* _TASK REQUIREMENTS_:
a. In the text about the Holy Rood at Chester, what did Fulk of Orby leave in the relic's honor?
b. Please write out everything from "From the late" down to "Chester. (fn. 94)" in the text about the Holy Rood at Chester, word for word.

* _TEXT SEGMENT_:
[Start of section]

From the late 13th century the most significant relic in Chester was the Holy Rood at St. John's, a silver-gilt crucifix containing wood from the True Cross. Its origins are uncertain. Perhaps it was brought from the East by Earl Ranulph III, who was on Crusade in 1219-20. (fn. 93) On the other hand it may have been associated with the cult of King Harold, boosted in 1332 by the discovery within the church of his alleged remains, still fragrant and clad in leather hose, golden spurs, and crown. Harold's links with the cult of the Holy Rood and in particular with the miracle-working crucifix of Waltham (Essex), perhaps suggested the introduction of an analogous devotion into Chester. (fn. 94)

The relic was first mentioned in 1256 or 1257, when Fulk of Orby left a mark of silver a year for lights in its honour. Its reputation increased steadily in the later 13th and early 14th century, and for a while St. John's was known as the church of the Holy Cross. (fn. 95) By the early 14th century at least one of the ships which plied from the city, the property of William (III) of Doncaster, was known as the Holy Cross of Chester, (fn. 96) and women kept vigil before the Rood. (fn. 97) The relic's fame extended well beyond the city. In the 14th century the oath 'by the rood of Chester' was evidently commonplace, being mentioned in both William Langland's great poem the Vision of Piers the Ploughman and the less famous Richard the Redeless. (fn. 98) The Rood was especially venerated in Wales; in 1278, for example, certain Welshmen swore on it not to bear arms against the king, and in the later 14th century it was the subject of several odes by the poet Gruffudd ap Maredudd (fl. 1352-82), who seems himself to have made a pilgrimage to the relic. (fn. 99) Its reputation was even carried abroad to Gascony by Cheshire men; in 1411, for example, Henry Champayne, a burgess of Libourne (Gironde), presumably inspired by the cult at St. John's, bequeathed to the city of Chester a gilt shrine containing a piece of the Holy Cross, though it is uncertain whether it ever reached Chester. (fn. 100)

At their height, offerings to the Rood amounted to perhaps £70 a year and constituted by far the biggest item in the revenues of the collegiate church; (fn. 101) they presumably helped to fund the four canonries which by the early 15th century were termed the prebends of the Holy Cross. (fn. 102) The high tide of the relic's popularity had perhaps been reached before the mid 14th century, when offerings were in decline. (fn. 103) Nevertheless, money, treasure, and candles continued to be left to the Rood, pilgrimages were made, and requiems were offered at its altar until its removal in the 1530s. (fn. 104)

[End of section]

* _DATA SECTION_:
[Start of section]

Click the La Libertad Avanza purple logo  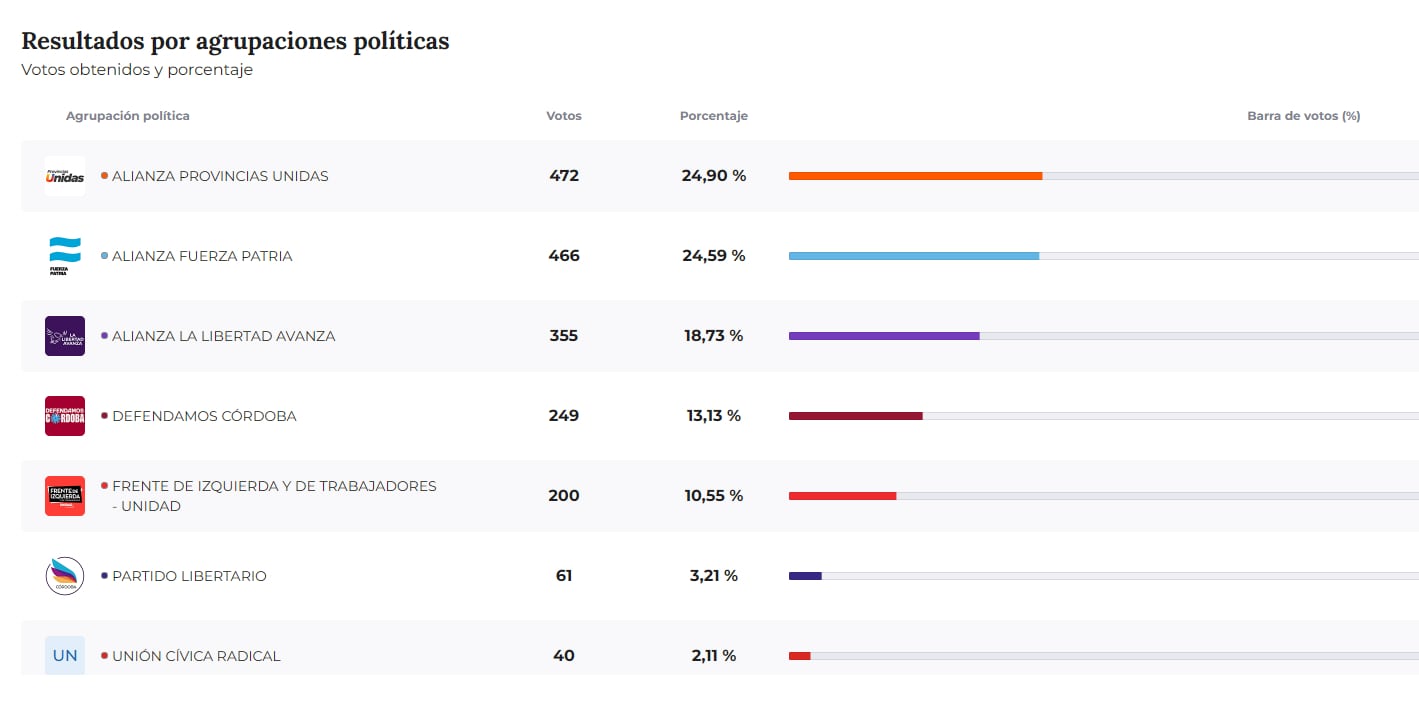[65, 336]
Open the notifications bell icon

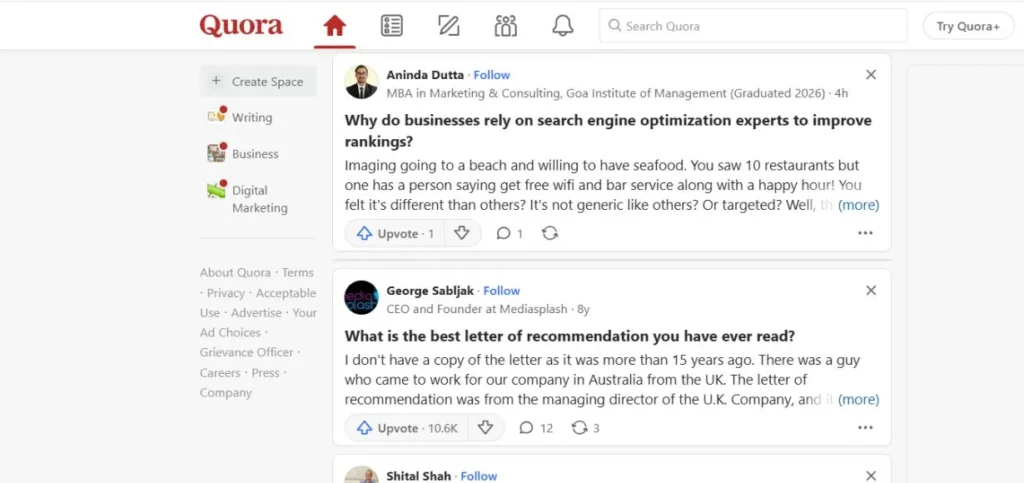[x=563, y=26]
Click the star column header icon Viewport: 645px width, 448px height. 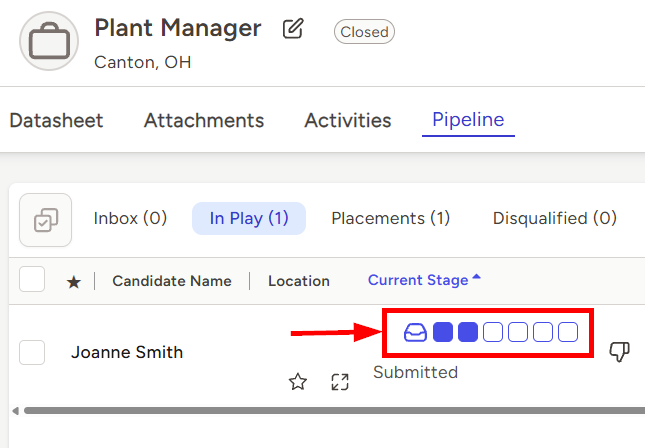pyautogui.click(x=73, y=282)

[End of section]

* _ANSWERS GIVEN_:
a. A mark of silver a year for lights.

b.
From the late 13th century the most significant relic in Chester was the Holy Rood at St. John's, a silver-gilt crucifix containing wood from the True Cross. Its origins are uncertain. Perhaps it was brought from the East by Earl Ranulph III, who was on Crusade in 1219-20. (fn. 93) On the other hand it may have been associated with the cult of King Harold, boosted in 1332 by the discovery within the church of his alleged remains, still fragrant and clad in leather hose, golden spurs, and crown. Harold's links with the cult of the Holy Rood and in particular with the miracle-working crucifix of Waltham (Essex), perhaps suggested the introduction of an analogous devotion into Chester. (fn. 94)